Task to complete:
Every entry below should be written out again exactly.

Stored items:
◇ ◇ ◇ ◇ ◇ ◇ ◇

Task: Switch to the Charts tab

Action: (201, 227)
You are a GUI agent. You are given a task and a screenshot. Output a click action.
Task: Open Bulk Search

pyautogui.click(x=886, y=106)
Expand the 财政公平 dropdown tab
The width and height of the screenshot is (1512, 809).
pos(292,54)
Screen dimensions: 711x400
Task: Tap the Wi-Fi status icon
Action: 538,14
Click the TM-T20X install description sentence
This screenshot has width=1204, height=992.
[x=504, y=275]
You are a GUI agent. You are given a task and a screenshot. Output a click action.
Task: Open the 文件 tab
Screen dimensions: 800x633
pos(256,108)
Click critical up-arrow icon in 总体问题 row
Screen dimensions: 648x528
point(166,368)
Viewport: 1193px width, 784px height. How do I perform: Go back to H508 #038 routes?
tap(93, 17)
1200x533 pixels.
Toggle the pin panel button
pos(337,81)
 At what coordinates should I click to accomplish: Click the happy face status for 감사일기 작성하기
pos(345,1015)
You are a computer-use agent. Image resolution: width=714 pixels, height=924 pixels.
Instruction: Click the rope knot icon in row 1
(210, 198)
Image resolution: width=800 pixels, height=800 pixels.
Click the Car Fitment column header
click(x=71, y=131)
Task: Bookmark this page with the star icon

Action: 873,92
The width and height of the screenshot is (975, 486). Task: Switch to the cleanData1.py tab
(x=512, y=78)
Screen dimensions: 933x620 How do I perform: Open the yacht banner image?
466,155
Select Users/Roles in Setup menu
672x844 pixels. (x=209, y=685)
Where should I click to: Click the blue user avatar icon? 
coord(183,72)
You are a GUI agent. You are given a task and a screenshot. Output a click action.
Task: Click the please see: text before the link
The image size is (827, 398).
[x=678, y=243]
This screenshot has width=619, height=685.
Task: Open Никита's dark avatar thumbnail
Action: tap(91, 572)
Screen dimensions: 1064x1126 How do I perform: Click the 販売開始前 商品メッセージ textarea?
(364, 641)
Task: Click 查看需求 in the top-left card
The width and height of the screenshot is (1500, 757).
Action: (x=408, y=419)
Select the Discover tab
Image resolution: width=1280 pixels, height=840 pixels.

◇ ◇ ◇ ◇ ◇ ◇ ◇

Exercise result:
Task: Switch to the Charts tab

Action: (201, 227)
You are a GUI agent. You are given a task and a screenshot. Output a click action.
Task: Open Bulk Search

pyautogui.click(x=886, y=106)
Expand the 财政公平 dropdown tab
The width and height of the screenshot is (1512, 809).
pos(292,54)
Screen dimensions: 711x400
Task: Tap the Wi-Fi status icon
Action: 538,14
Click the TM-T20X install description sentence
This screenshot has width=1204, height=992.
[x=504, y=275]
You are a GUI agent. You are given a task and a screenshot. Output a click action.
Task: Open the 文件 tab
Screen dimensions: 800x633
pos(256,108)
Click critical up-arrow icon in 总体问题 row
Screen dimensions: 648x528
point(166,368)
Viewport: 1193px width, 784px height. How do I perform: Go back to H508 #038 routes?
tap(93, 17)
1200x533 pixels.
Toggle the pin panel button
pos(337,81)
 At what coordinates should I click to accomplish: Click the happy face status for 감사일기 작성하기
pos(345,1015)
You are a computer-use agent. Image resolution: width=714 pixels, height=924 pixels.
Instruction: Click the rope knot icon in row 1
(210, 198)
Image resolution: width=800 pixels, height=800 pixels.
Click the Car Fitment column header
click(x=71, y=131)
Task: Bookmark this page with the star icon

Action: 873,92
The width and height of the screenshot is (975, 486). Task: Switch to the cleanData1.py tab
(x=512, y=78)
Screen dimensions: 933x620 How do I perform: Open the yacht banner image?
466,155
Select Users/Roles in Setup menu
672x844 pixels. (x=209, y=685)
Where should I click to: Click the blue user avatar icon? 
coord(183,72)
You are a GUI agent. You are given a task and a screenshot. Output a click action.
Task: Click the please see: text before the link
The image size is (827, 398).
[x=678, y=243]
This screenshot has width=619, height=685.
Task: Open Никита's dark avatar thumbnail
Action: tap(91, 572)
Screen dimensions: 1064x1126 How do I perform: Click the 販売開始前 商品メッセージ textarea?
(364, 641)
Task: Click 查看需求 in the top-left card
The width and height of the screenshot is (1500, 757).
Action: (x=408, y=419)
Select the Discover tab
Image resolution: width=1280 pixels, height=840 pixels.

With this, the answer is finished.